見分けがつかない魚たち

奥様は魚を見分けるのが苦手だ。
最近はやっと分かってきたが、それでもときどき日本人なら「はぁ~?」という質問をかます。
その原因は、中国では魚が切り身になって売っていないからだ。
基本的に中国では魚は丸ごと売っている。
日本ではニジマスやサンマなんかの小型の魚でもないかぎり、ほとんどが切り身で売っている。
カツオだってカレイだって、その気になれば持って帰れる大きさの魚ですら切り身になって売っている。
もっとも、一般的な日本人の家族構成ならカツオ一尾を買っても多すぎるんだろうけどね。

さて、中国では…というか奥様の故郷では、売ってる魚のほとんどが川魚である。
奥様の実家は海までバイクで5分ほど、海沿いの村である。
海沿いの村なのに、なぜか売ってる魚はほとんど川魚。
なんでかっていうと、中国では海の魚は高いからなんだそうだ。
海で漁をする人が少ないのか、はたまた海での漁はコストが高いのか、その辺の詳しいことは判らない。

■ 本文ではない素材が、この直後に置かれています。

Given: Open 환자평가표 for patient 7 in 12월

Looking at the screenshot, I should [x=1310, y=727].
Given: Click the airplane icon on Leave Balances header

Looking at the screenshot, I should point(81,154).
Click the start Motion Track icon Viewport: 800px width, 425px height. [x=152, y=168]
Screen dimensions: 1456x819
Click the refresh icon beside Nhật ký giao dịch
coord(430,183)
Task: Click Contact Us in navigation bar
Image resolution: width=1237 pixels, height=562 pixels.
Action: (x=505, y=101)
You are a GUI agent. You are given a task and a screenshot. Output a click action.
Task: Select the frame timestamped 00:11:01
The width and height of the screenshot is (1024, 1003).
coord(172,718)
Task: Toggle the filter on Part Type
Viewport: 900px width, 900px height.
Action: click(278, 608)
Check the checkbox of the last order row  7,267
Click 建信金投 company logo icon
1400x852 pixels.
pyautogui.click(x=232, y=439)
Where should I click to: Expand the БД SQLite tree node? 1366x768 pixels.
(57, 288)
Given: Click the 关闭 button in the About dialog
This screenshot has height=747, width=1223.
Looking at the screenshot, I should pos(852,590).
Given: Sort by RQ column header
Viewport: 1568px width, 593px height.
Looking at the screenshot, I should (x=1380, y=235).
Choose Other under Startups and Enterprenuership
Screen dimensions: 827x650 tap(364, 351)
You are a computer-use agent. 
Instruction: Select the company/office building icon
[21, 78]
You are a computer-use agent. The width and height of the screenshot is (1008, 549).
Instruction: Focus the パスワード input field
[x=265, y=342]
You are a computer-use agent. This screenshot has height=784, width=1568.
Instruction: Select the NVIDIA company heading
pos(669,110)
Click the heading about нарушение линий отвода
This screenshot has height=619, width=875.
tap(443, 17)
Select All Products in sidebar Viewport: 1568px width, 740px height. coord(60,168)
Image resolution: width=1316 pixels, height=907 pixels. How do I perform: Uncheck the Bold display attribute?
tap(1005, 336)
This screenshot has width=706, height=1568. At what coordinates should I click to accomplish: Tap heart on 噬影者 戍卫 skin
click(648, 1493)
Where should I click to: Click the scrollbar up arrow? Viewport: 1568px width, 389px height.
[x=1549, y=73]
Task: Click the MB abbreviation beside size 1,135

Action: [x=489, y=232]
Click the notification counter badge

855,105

てなわけで、日本に来たばかりの頃の奥様は、スーパーで売っている魚の切り身がなんであるのか分からなかった。
なぜ切り身にしてちまちまと売っているのか理解不能の状態だった。
切ってあるから元の魚の状態がわからない。
日本語が分からない奥様は、皮と魚の身だけでなんの魚かを判別しなければならないのだ。
それが鮭とかマグロとかメジャーな魚ならともかく、季節ものの魚までを判別するなんて無理な話である。
そんな『翔太の寿司』みたいなことが一般人にできるわけがない。
「なんで日本人は少しずつ買うですか?たくさん買ったほうが安いでしょ?」
と、まるで「日本人はアホ?」と言わんばかりの質問をされるのだが、日本の住宅事情は厳しいのだよ奥様。
食材の貯蔵だけのために、もうひとつの部屋と冷蔵庫を増やすのは無理なんだってばさ!